--- LISTED ENTRIES Enclosed Below ---

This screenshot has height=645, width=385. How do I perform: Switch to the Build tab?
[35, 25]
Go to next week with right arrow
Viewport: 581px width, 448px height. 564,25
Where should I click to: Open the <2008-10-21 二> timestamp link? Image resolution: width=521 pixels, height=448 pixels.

--- End of Enclosed LISTED ENTRIES ---
--- LISTED ENTRIES Enclosed Below ---

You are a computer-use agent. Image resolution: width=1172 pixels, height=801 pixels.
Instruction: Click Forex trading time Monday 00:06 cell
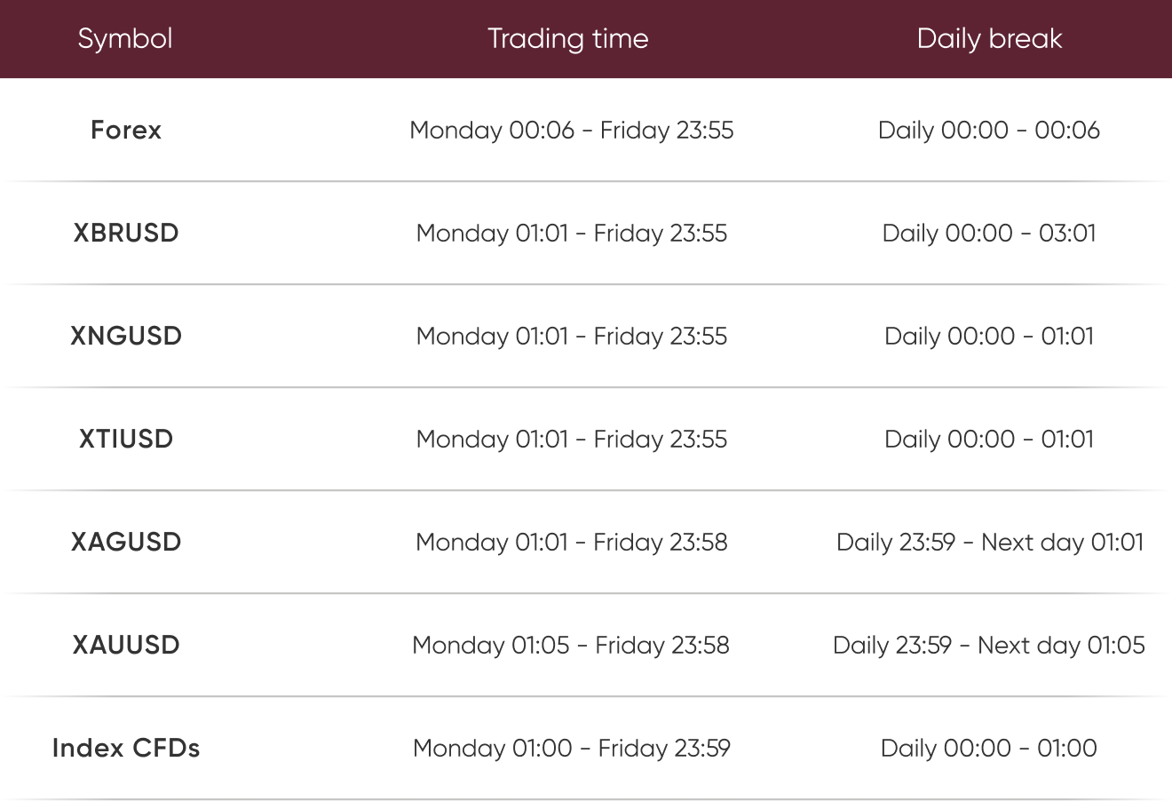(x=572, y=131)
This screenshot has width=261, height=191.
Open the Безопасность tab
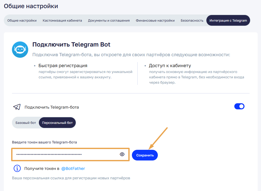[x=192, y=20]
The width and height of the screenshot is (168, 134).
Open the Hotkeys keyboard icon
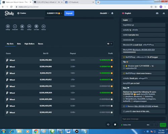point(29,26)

--- End of Enclosed LISTED ENTRIES ---
--- LISTED ENTRIES Enclosed Below ---

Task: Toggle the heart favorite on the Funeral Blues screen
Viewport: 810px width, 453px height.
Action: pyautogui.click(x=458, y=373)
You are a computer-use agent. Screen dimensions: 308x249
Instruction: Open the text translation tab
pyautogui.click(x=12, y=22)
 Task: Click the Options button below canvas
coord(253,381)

--- End of Enclosed LISTED ENTRIES ---

### [TASK OBJECTIVE]
Check each line of the entries above for the word "resolution". List the ones that have it.

### [EXERCISE RESULT]
Where should I click to: Open the <2008-10-21 二> timestamp link? Image resolution: width=521 pixels, height=448 pixels.
You are a computer-use agent. Image resolution: width=1172 pixels, height=801 pixels.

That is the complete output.